But in view of the evidence presented against the appellants in this ease, these instructions were not prejudicially erroneous. The appellants were convicted of a conspiracy to commit assaults and to obtain property by means of force. All of the acts which the witnesses testified were committed in connection with the strike, involved bodily injury or the threat of bodily injury. The jury was not called upon to decide whether certain acts charged against the appellants *667were within the limits of peaceful picketing; all of them lay far beyond the limits of what may lawfully be done in furtherance of the demands of a union in a labor dispute. The only issue to be determined by the jury’s verdict, insofar at least as the count on which appellants were convicted is concerned, was whether or not appellants had conspired to commit these illegal acts. Under the circumstances the error complained of resulted in no miscarriage of justice justifying a reversal of the judgments. (Sec. 4 ½, art. VI, Cal. Const.)

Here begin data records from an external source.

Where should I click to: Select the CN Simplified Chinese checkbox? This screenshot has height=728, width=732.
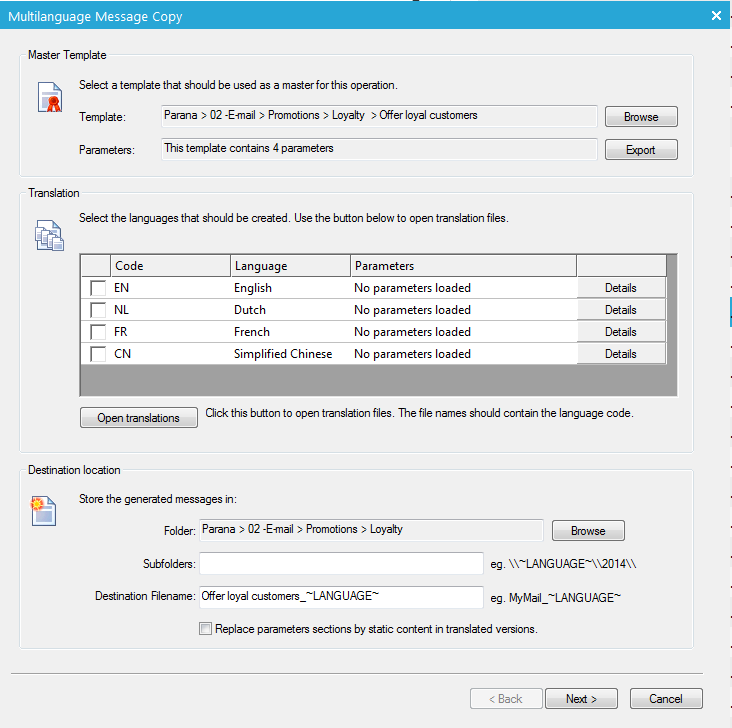click(97, 354)
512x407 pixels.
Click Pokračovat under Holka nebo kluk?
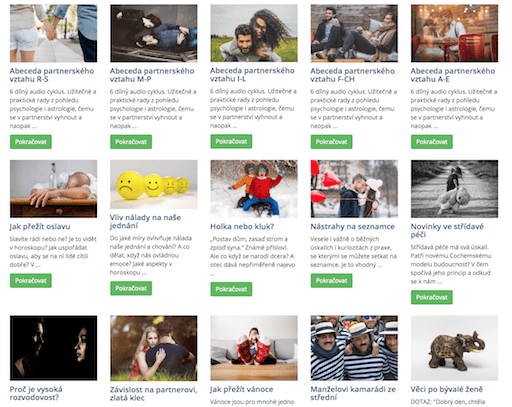click(231, 289)
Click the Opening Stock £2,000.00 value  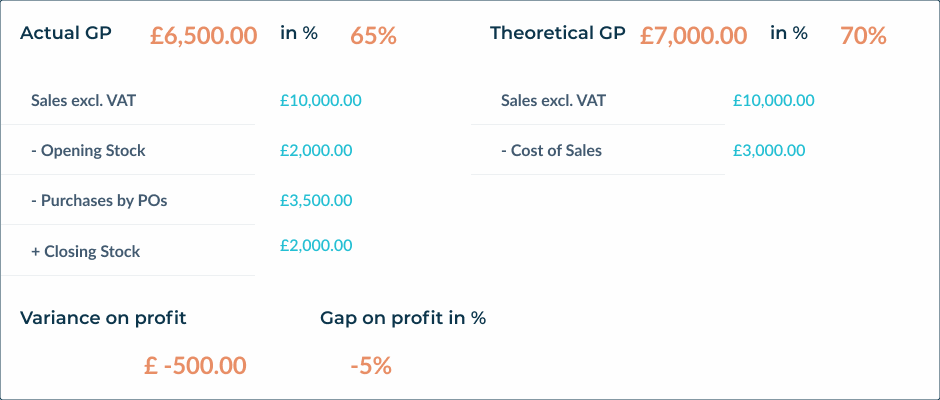point(316,151)
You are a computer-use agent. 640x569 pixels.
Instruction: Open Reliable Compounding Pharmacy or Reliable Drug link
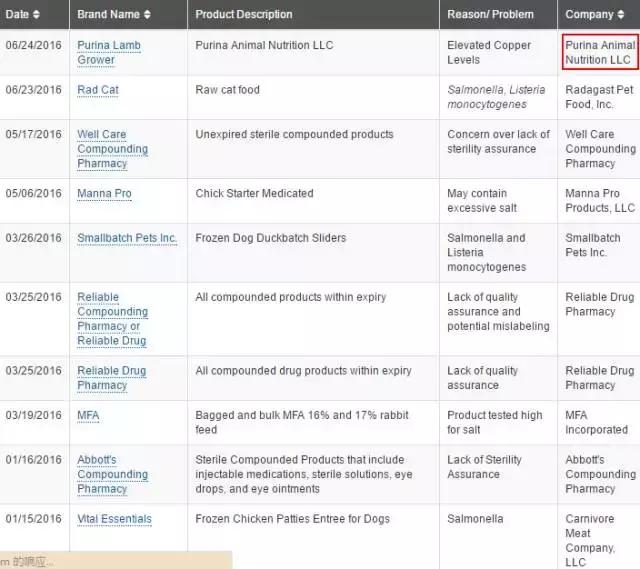tap(112, 319)
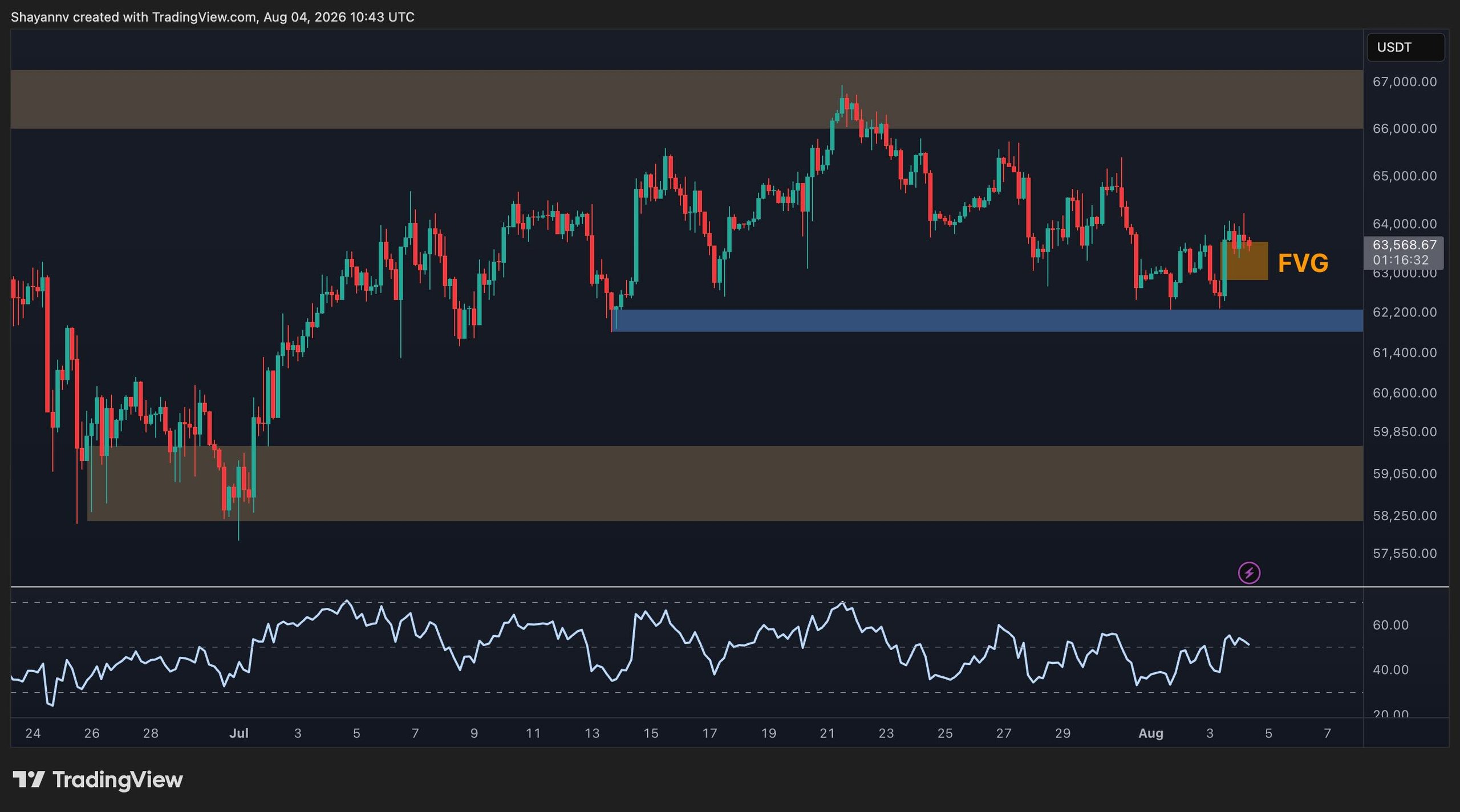Click the RSI 60.00 scale label

(1390, 625)
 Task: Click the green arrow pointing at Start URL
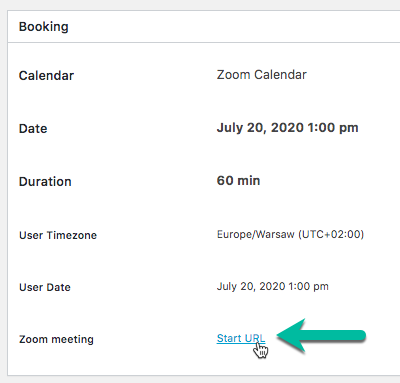click(x=321, y=335)
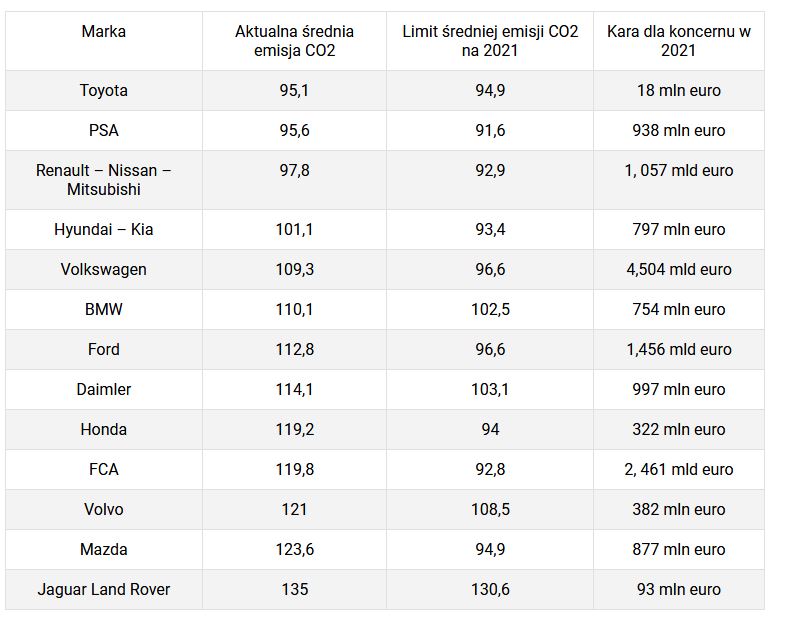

Appellants further complain of an instruction given by the court that “Business is property within the meaning of that term as used in the Penal Code and the threat of an interruption of the business which will necessarily be attendant with loss to the business, is a threat of an injury to property.” Even the most ardent supporter of labor would not controvert the truth of this statement. Indeed, that is the chief purpose of the strike and boycott, and it is difficult to understand appellants’ objection to it. They seem to argue that under such an instruction the jury would only have to decide that appellants conspired to call a strike or enforce a boycott in order to adjudge them guilty of conspiracy to commit extortion. This does not follow from the instruction given. The instruction did not state that every threat of interruption of business was an unlawful injury. Furthermore, as previously stated, the court had already instructed the jury that employees might strike or threaten to strike for lawful purposes. What constituted an unlawful injury was sufficiently defined in other instructions. When the trial court gave the challenged instruction, it undoubtedly had in mind incidents such as the Bed Line Transfer Company affair, in which appellant Lewis threatened to pull off all the truckers to force the company to pay unearned money to a discharged employee, and there is no doubt, in view of the other relevant instructions, that the jury accepted the challenged instruction in this light.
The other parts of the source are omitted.